══ Dataset extract

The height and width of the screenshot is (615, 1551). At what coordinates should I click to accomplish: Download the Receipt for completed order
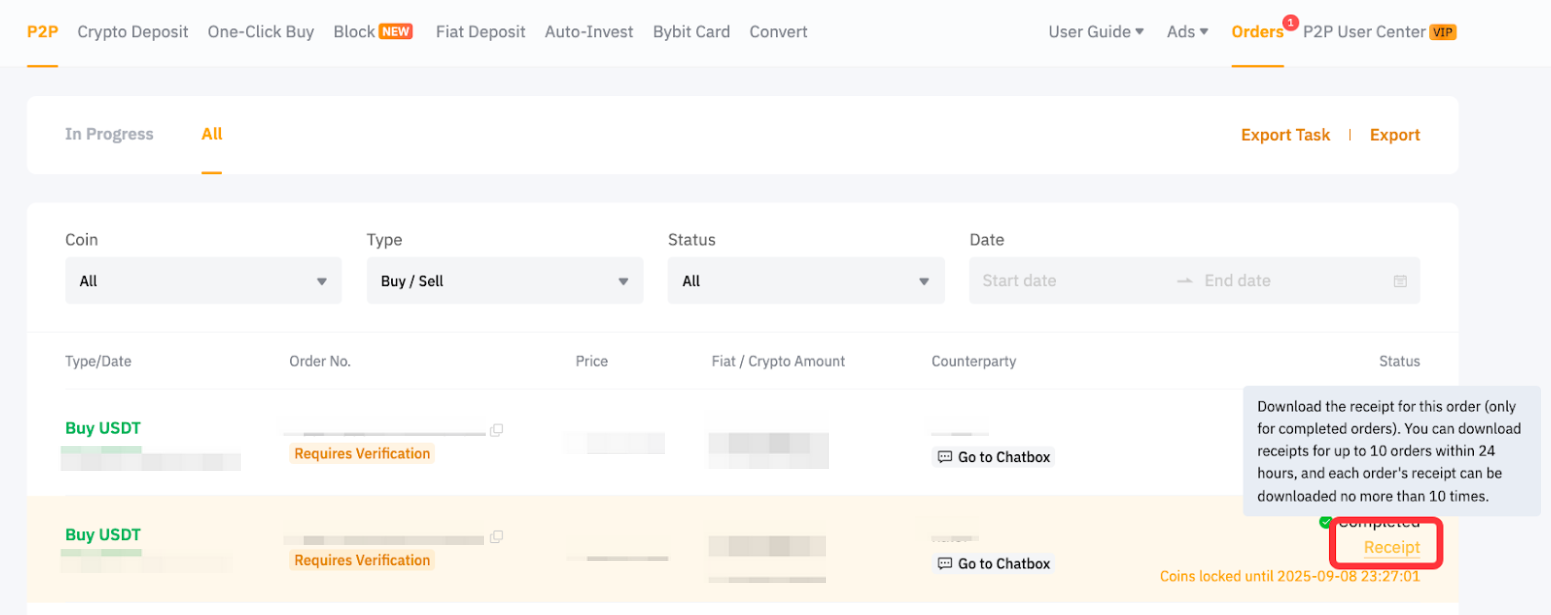(x=1391, y=547)
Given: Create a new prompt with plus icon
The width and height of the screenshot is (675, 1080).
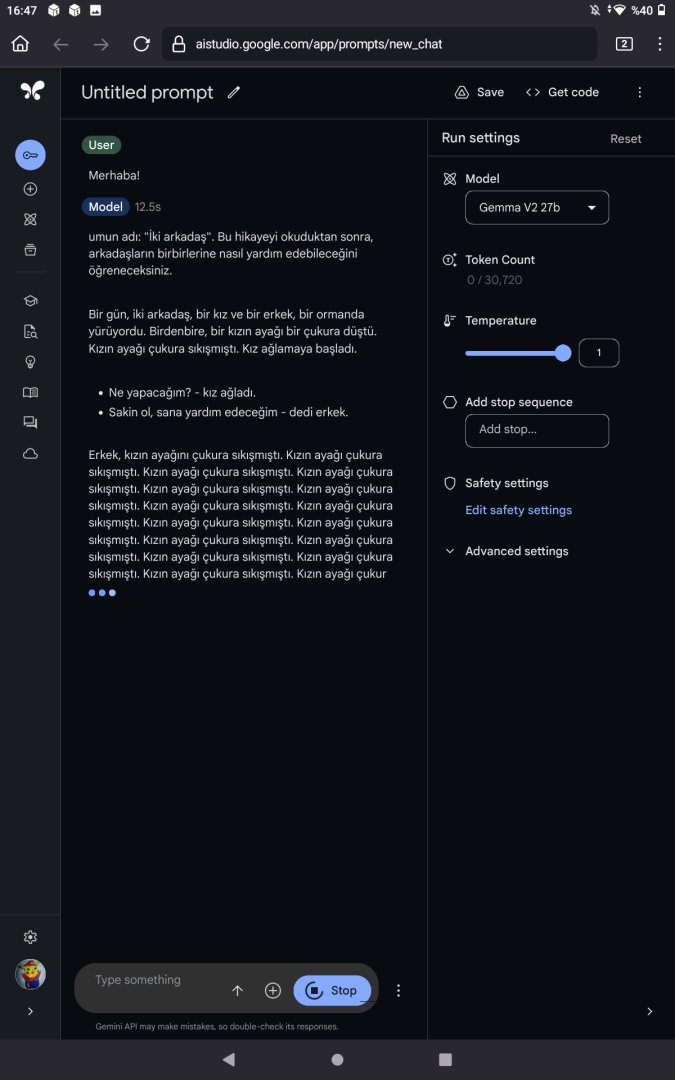Looking at the screenshot, I should (x=30, y=189).
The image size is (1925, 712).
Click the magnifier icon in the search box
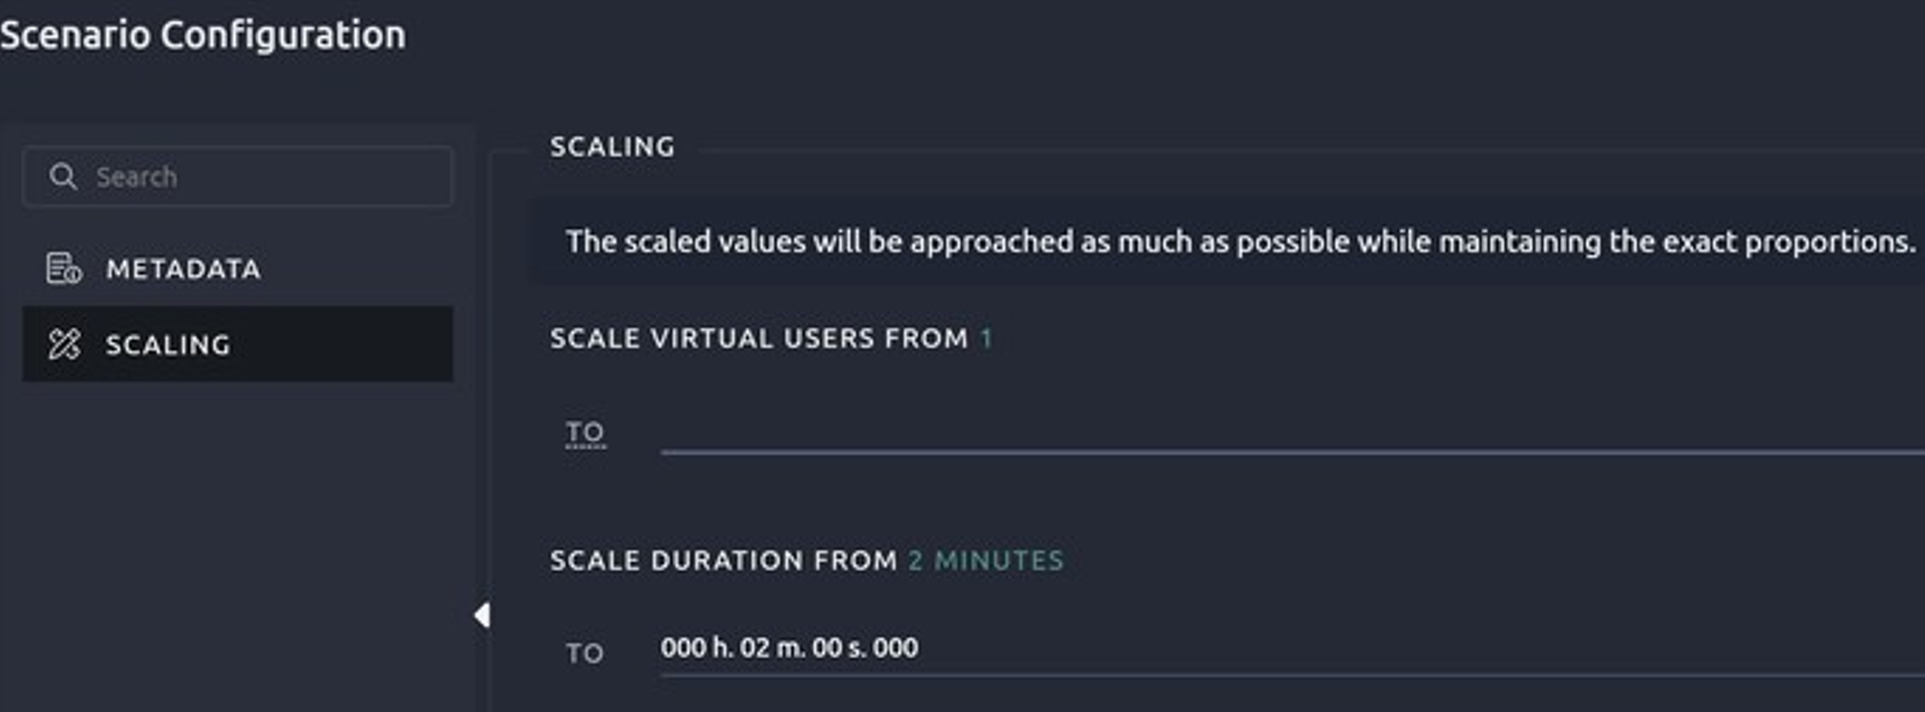click(x=63, y=177)
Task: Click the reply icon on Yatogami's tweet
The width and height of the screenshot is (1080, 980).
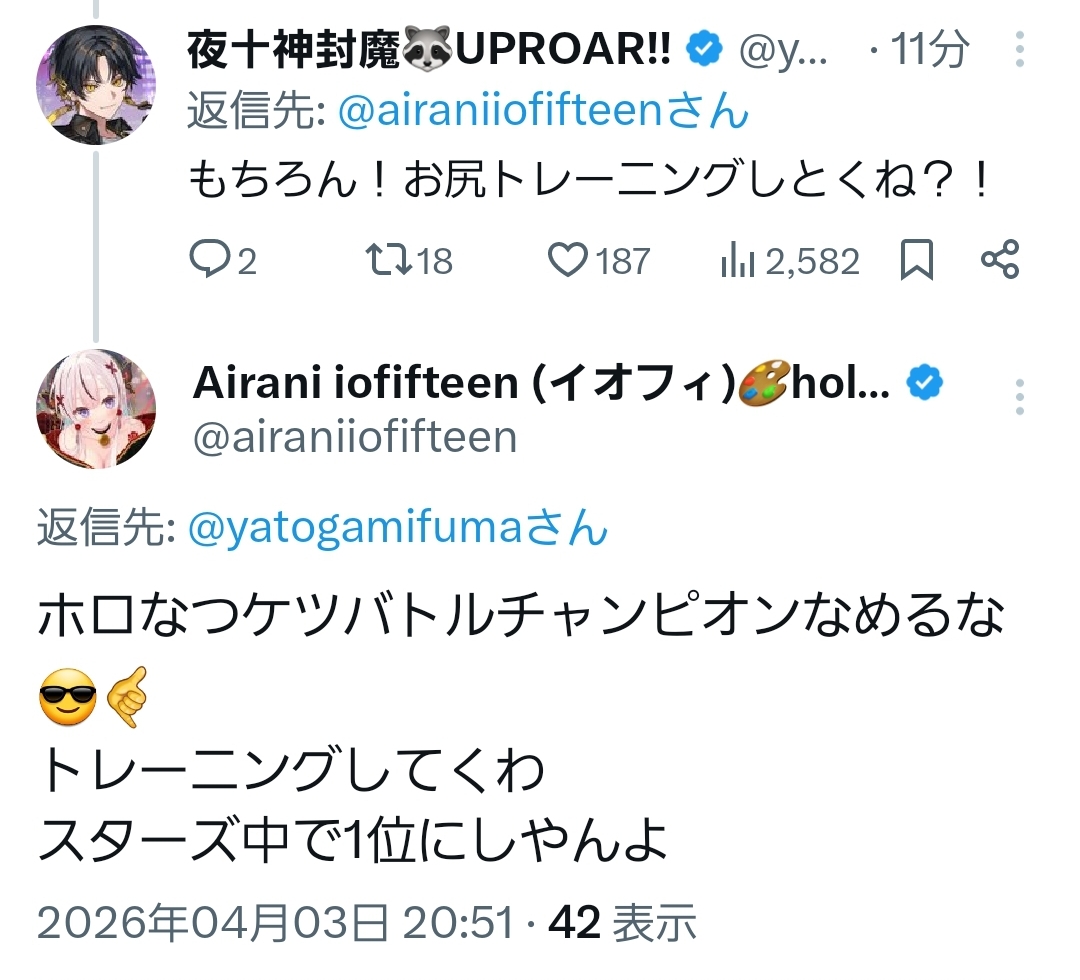Action: point(210,261)
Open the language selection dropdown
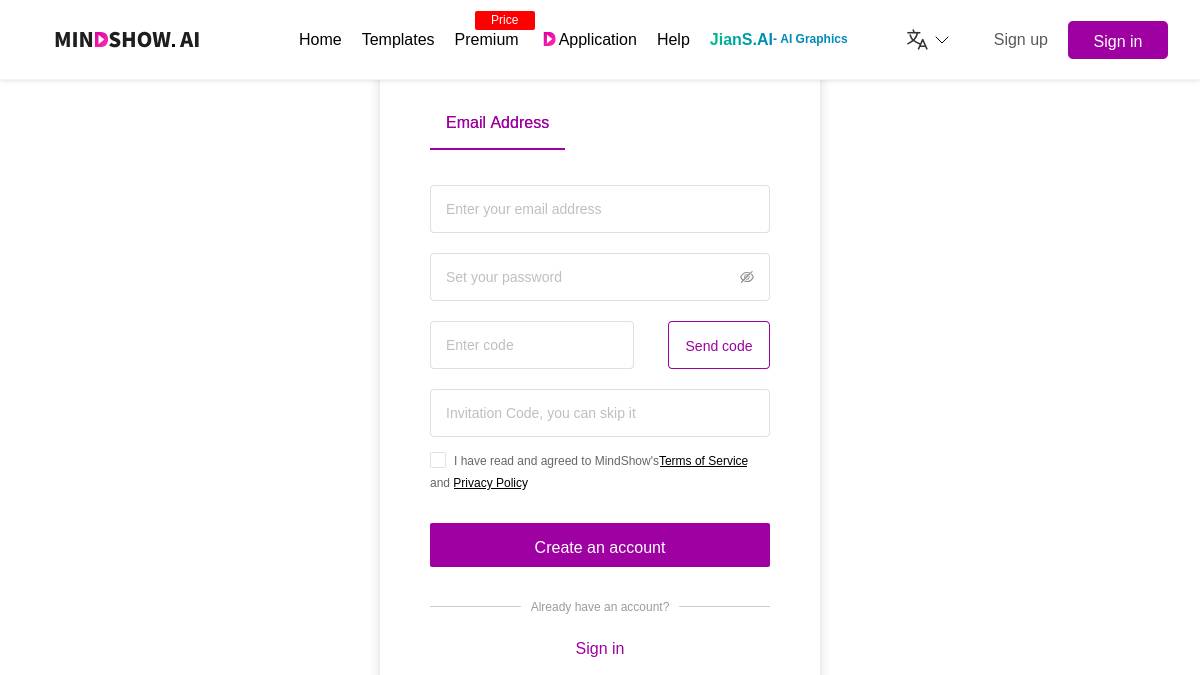 (x=941, y=40)
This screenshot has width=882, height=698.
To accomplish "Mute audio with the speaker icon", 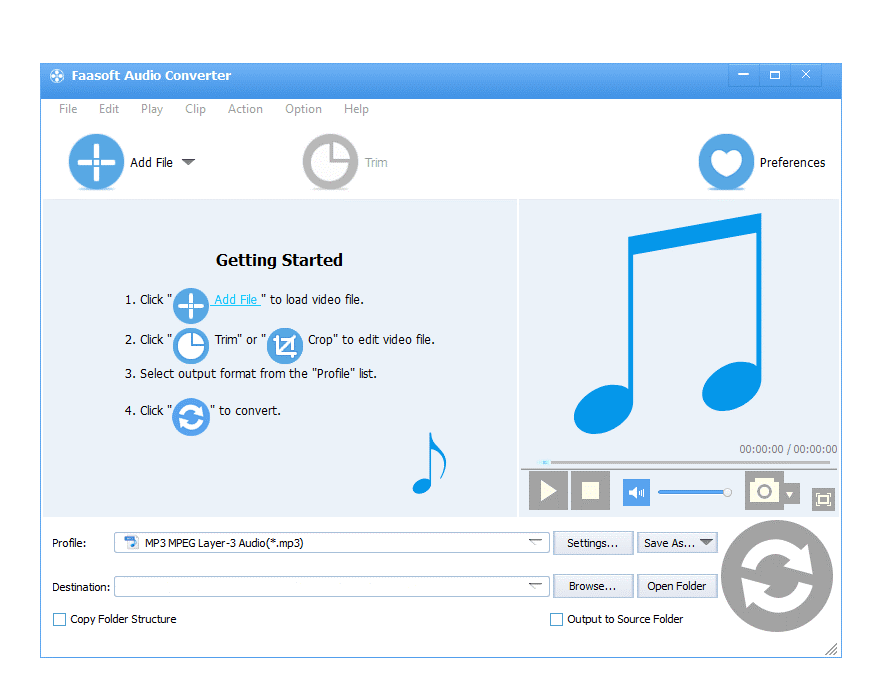I will [636, 491].
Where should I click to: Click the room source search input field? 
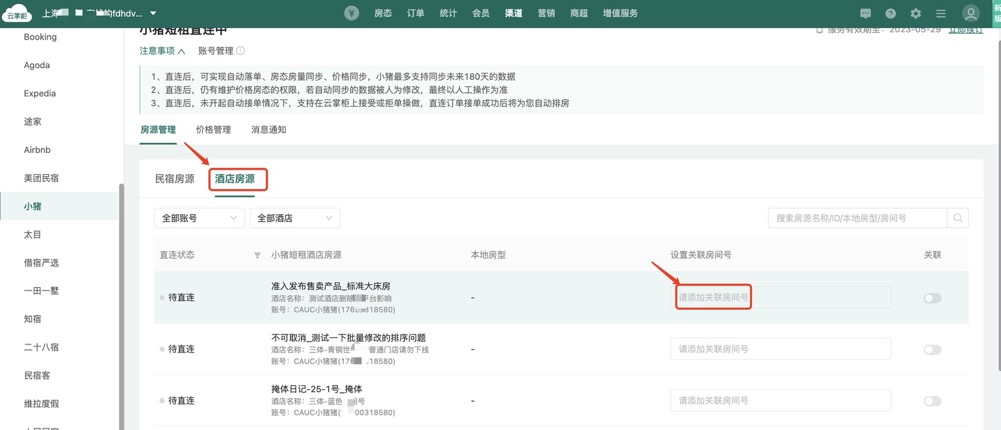click(x=856, y=218)
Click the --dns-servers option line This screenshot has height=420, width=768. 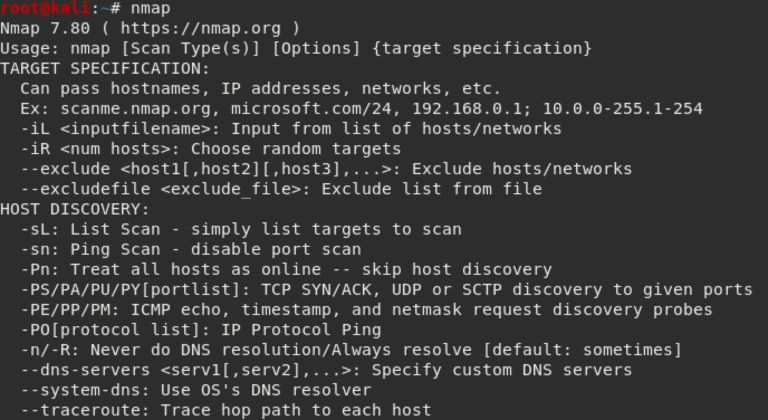click(x=326, y=370)
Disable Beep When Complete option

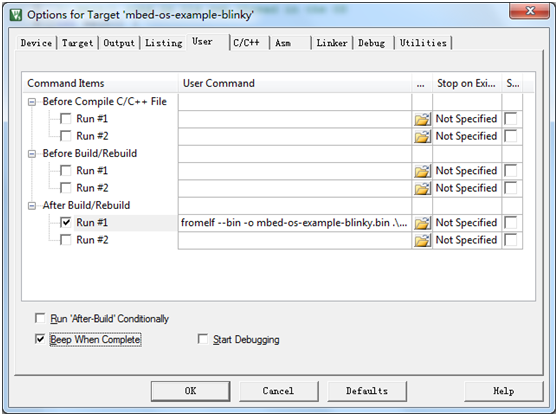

════

What the task requires: Write down exactly what the lines above say, from the line holding "Given: Create a new prompt with plus icon" through the line holding "Task: Click the", and nothing more. Do not copy the pictures.

Exercise output:
Given: Create a new prompt with plus icon
The width and height of the screenshot is (675, 1080).
Looking at the screenshot, I should (x=30, y=189).
The image size is (1925, 712).
Click the magnifier icon in the search box
click(x=63, y=177)
Task: Click the reply icon on Yatogami's tweet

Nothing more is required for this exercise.